Rachel Power, CEO of the Patients Association, remarked on the wide-ranging effects: “Throughout the pandemic, we witnessed firsthand how many patients, particularly those with complex needs, faced unprecedented challenges in accessing healthcare and maintaining their rights. Our survey data revealed the deep impact of disrupted care pathways and reduced access to services. This Inquiry represents a crucial opportunity to ensure that future crisis responses better protect patient rights and maintain essential partnerships between healthcare providers, patients, and their support networks. We must learn from these experiences to build a more resilient and patient-centered healthcare system that never loses sight of individual needs, even in times of national emergency.”

Calls for Change

To avoid similar issues in future crises, the organisations have proposed several recommendations to the Inquiry. Among these, they urge the Inquiry to reaffirm the importance of human rights and equality laws, particularly in healthcare settings during national emergencies. Additionally, they propose a new legal right allowing patients in healthcare settings to have support from their chosen family or caregivers, maintaining essential personal connections.
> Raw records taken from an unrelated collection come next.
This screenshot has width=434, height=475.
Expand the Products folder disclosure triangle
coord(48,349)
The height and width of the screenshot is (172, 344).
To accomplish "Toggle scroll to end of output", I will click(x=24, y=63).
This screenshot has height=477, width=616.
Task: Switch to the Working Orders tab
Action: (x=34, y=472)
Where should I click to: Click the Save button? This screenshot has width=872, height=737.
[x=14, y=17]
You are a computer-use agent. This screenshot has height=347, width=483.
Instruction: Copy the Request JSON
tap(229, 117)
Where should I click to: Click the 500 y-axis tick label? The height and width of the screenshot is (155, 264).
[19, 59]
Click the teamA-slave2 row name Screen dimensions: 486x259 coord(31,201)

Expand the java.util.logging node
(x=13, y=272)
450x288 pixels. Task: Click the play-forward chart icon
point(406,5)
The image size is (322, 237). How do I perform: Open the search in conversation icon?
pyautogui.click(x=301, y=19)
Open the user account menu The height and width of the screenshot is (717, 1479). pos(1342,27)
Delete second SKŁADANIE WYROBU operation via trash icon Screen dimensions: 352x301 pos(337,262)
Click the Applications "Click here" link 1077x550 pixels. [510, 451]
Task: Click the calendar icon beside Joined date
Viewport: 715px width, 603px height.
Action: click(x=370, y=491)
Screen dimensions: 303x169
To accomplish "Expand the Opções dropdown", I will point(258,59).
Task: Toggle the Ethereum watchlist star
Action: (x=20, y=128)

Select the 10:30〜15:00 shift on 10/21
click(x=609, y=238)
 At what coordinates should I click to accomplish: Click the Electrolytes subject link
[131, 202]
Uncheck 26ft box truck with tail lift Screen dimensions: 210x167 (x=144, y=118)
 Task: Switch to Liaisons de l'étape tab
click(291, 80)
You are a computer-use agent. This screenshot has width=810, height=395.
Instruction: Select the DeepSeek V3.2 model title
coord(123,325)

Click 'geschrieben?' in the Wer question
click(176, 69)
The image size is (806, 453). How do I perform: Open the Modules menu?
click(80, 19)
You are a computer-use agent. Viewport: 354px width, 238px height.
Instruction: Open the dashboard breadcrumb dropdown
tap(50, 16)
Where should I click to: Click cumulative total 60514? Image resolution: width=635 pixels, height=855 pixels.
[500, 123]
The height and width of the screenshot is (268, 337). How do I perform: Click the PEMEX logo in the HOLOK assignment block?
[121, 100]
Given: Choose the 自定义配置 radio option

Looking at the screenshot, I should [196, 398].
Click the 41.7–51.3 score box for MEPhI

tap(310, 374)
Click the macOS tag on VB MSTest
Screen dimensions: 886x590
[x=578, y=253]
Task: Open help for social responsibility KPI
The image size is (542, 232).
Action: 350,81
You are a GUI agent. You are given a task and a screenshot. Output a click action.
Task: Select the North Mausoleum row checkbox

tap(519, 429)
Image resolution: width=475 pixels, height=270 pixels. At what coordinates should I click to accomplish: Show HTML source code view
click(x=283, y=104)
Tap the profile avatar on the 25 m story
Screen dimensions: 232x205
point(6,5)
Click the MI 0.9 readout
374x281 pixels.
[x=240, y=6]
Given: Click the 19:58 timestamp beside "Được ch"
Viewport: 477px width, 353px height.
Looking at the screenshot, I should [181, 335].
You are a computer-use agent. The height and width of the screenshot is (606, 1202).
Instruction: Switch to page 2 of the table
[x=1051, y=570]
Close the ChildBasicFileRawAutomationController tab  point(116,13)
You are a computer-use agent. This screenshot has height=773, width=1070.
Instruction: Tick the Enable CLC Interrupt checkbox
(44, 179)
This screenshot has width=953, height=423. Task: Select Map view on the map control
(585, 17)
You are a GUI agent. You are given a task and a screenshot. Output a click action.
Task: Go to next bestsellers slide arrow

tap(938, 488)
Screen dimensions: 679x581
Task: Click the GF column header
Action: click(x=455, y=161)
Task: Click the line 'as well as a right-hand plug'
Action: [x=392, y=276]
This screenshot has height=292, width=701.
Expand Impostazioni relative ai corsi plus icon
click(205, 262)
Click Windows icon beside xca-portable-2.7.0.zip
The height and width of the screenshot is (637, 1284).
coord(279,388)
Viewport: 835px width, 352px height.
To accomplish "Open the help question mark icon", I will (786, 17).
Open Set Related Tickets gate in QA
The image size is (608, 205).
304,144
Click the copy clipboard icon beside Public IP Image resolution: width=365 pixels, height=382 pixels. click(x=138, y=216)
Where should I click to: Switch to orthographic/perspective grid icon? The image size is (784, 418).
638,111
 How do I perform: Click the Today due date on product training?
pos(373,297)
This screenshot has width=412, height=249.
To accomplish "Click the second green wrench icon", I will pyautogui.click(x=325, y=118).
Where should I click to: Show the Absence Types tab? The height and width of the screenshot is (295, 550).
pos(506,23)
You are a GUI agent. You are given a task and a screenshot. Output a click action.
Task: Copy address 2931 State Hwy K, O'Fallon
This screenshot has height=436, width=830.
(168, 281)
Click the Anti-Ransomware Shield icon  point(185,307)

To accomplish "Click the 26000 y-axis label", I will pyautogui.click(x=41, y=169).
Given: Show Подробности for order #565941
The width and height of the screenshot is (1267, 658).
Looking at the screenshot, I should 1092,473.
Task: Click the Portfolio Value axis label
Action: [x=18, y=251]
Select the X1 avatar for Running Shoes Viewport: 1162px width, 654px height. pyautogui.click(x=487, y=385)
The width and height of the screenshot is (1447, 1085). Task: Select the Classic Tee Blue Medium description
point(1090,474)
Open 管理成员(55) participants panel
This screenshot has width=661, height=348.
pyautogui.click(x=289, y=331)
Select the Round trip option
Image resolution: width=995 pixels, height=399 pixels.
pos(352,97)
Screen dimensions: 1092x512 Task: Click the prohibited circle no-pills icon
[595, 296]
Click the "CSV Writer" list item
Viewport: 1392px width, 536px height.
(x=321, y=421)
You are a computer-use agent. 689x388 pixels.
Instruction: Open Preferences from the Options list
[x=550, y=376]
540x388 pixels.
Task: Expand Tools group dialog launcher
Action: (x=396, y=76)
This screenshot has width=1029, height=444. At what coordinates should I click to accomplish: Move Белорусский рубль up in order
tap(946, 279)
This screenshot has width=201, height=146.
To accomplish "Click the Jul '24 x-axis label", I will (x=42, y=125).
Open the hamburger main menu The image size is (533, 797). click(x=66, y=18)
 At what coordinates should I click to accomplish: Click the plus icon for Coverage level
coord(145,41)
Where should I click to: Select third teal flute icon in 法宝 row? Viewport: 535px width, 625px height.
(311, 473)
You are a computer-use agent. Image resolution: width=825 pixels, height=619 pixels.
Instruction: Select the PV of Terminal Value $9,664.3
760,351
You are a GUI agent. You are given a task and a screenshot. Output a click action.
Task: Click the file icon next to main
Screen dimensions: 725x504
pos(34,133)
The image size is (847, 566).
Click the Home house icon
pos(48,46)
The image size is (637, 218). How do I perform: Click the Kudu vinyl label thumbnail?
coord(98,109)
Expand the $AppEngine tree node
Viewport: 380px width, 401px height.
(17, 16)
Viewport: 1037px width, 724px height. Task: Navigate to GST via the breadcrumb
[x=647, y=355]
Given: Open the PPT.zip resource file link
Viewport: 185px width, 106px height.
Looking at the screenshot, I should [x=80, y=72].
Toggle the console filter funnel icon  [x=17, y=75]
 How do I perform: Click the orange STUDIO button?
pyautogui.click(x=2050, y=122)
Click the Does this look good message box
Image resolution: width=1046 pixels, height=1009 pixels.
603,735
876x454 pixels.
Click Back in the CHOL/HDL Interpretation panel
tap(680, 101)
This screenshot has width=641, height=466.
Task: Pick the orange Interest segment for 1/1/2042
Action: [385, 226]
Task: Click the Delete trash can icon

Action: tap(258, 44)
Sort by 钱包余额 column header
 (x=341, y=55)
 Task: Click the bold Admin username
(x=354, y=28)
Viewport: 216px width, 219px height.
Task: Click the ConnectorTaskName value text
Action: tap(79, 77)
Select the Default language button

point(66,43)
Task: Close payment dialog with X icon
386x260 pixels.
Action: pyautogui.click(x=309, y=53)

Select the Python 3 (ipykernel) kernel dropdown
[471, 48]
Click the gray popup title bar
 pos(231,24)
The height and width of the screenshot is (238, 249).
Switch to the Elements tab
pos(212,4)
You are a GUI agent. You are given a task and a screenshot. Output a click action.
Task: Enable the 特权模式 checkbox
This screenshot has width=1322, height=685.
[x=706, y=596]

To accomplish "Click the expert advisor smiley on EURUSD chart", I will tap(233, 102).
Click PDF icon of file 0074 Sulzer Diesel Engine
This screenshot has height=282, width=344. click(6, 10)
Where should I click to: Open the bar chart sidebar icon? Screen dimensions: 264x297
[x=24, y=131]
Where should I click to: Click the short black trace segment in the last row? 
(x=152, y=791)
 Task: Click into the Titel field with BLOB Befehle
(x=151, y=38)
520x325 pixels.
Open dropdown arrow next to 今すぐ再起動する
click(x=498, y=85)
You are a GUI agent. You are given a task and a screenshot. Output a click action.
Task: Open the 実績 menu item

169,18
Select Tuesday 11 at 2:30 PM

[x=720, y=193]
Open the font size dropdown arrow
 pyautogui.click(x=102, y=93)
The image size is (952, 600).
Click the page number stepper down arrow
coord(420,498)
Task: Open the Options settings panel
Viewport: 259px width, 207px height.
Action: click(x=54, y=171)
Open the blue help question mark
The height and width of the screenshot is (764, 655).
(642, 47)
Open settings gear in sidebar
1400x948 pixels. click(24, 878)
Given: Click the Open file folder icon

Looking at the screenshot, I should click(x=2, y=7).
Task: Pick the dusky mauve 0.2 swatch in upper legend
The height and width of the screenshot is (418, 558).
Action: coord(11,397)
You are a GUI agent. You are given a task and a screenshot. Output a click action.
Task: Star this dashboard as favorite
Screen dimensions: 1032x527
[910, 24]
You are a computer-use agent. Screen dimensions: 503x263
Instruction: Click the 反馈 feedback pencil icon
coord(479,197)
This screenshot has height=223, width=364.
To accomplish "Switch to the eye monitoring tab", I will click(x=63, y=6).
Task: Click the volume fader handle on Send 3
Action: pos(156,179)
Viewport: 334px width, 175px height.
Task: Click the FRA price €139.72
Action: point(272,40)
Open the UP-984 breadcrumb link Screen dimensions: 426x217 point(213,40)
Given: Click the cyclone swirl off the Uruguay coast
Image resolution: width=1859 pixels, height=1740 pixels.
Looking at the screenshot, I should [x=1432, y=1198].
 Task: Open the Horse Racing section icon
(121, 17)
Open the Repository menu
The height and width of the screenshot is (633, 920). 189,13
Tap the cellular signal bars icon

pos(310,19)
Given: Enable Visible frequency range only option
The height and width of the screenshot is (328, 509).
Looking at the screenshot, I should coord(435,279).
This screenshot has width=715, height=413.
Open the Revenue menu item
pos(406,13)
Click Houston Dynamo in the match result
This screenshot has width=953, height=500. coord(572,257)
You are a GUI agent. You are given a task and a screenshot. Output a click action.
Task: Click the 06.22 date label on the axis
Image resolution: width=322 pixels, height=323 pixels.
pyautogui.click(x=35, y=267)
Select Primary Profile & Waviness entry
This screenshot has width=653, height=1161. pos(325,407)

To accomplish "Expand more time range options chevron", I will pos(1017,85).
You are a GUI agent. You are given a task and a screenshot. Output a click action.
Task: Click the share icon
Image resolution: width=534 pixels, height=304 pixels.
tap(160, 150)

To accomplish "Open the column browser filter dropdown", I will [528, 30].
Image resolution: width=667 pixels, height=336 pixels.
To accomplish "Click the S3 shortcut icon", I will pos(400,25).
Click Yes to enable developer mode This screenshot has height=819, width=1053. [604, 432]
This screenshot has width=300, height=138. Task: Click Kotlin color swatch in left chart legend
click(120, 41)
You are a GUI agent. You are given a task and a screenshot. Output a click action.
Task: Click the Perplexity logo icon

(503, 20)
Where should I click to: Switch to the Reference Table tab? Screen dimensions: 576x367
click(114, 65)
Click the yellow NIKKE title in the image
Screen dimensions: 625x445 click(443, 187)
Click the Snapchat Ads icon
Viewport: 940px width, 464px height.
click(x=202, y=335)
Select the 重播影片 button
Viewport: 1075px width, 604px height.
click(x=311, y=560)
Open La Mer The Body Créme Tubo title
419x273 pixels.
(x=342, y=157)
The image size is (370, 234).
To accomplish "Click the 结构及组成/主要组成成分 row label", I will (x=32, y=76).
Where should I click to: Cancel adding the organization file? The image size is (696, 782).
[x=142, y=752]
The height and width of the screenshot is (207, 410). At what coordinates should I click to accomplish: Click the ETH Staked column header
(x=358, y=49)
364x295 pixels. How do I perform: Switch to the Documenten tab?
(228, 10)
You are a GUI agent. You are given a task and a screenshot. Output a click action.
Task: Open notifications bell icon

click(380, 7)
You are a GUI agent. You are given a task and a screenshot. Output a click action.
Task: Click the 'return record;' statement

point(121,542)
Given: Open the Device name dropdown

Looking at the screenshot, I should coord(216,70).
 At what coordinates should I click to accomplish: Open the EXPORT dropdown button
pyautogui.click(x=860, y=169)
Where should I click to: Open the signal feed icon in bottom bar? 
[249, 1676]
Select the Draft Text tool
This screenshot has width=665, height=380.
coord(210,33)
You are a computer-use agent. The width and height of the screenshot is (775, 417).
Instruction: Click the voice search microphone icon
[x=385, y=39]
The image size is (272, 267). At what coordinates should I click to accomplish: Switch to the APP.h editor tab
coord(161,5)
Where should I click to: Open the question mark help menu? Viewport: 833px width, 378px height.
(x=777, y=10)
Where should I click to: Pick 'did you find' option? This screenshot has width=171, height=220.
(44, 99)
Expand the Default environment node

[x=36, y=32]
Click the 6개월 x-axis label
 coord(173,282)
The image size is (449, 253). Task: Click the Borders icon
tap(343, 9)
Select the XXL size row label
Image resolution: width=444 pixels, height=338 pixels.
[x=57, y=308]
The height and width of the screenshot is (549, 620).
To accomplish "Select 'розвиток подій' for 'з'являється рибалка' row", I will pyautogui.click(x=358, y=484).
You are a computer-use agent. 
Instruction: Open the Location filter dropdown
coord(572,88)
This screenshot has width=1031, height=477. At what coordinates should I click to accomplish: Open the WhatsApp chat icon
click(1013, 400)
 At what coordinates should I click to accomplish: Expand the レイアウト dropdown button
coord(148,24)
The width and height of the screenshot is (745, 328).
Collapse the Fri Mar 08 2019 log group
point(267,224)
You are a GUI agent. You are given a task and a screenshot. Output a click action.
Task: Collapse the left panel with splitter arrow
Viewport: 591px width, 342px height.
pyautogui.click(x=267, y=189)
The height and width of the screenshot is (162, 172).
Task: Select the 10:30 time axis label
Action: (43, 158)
Carolin Ott, a human rights solicitor with Leigh Day representing the group, emphasised the need for reform: “The voices of those who needed healthcare, their loved ones, and carers must be central to the Covid Inquiry’s examination of the pandemic’s impact on healthcare provision and decision-making. The exclusion of family carers during the pandemic was not only devastating but also a breach of fundamental human rights. This Inquiry provides an important opportunity to scrutinise these decisions and ensure lessons are learned, so that the rights of those needing care and those who support them are never disregarded again.”

John’s Campaign, Care Rights UK, and the Patients Association are also set to contribute to Modules 6 and 2B of the Covid Inquiry, which focus on the pandemic’s effects on social care and Welsh government responses, respectively. As the organisations emphasise, addressing the rights of patients and carers is vital to building a healthcare system resilient enough to uphold individual needs, even in crises.